:: Problem ::
Nothing but the lines from the one with "The width and" through the end of the material should be retyped, word for word and without pictures.

Data under study Start Marker

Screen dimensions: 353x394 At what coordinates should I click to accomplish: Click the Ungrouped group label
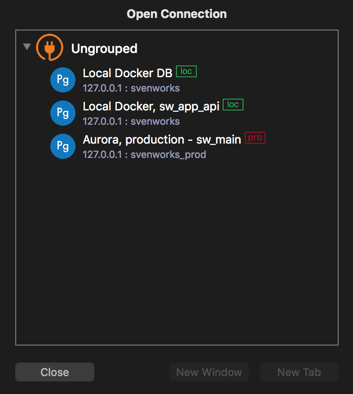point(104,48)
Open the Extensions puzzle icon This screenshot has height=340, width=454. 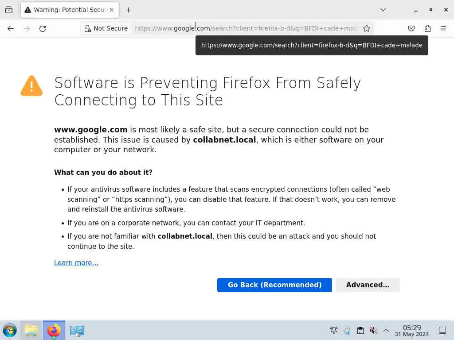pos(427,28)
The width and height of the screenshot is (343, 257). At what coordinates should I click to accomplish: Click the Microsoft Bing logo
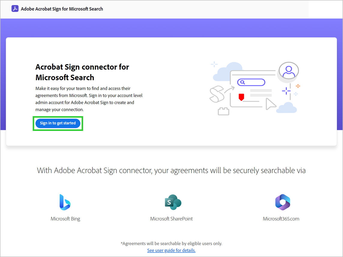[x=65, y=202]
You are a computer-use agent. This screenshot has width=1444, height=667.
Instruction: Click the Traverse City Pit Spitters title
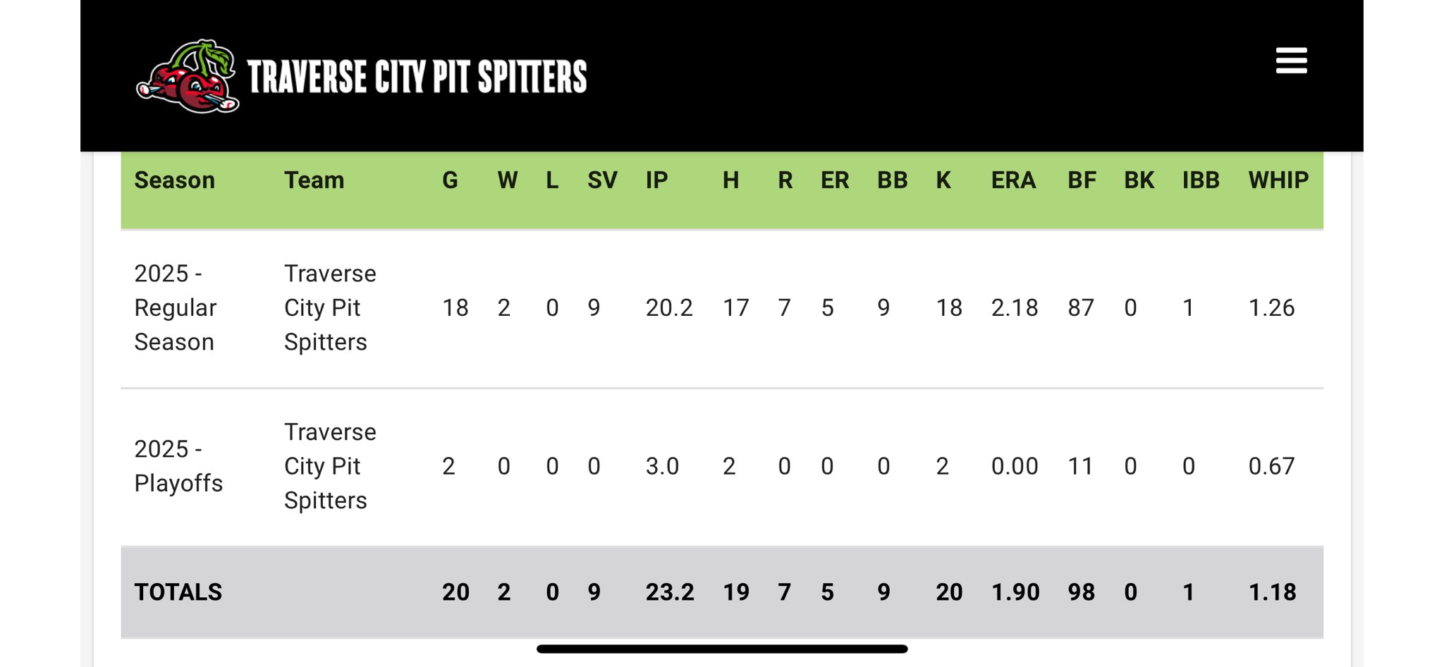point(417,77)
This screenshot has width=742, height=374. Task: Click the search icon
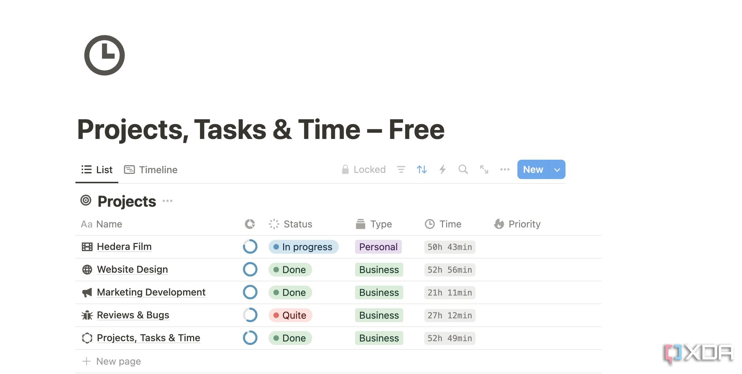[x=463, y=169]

Data under study End Marker

:: Exercise result ::
The width and height of the screenshot is (343, 257). At what coordinates should I click to accomplish: Click the Microsoft Bing logo
[x=65, y=202]
You are a computer-use agent. This screenshot has width=1444, height=667.
Instruction: Click the Traverse City Pit Spitters title
point(417,77)
This screenshot has width=742, height=374. Task: Click the search icon
[x=463, y=169]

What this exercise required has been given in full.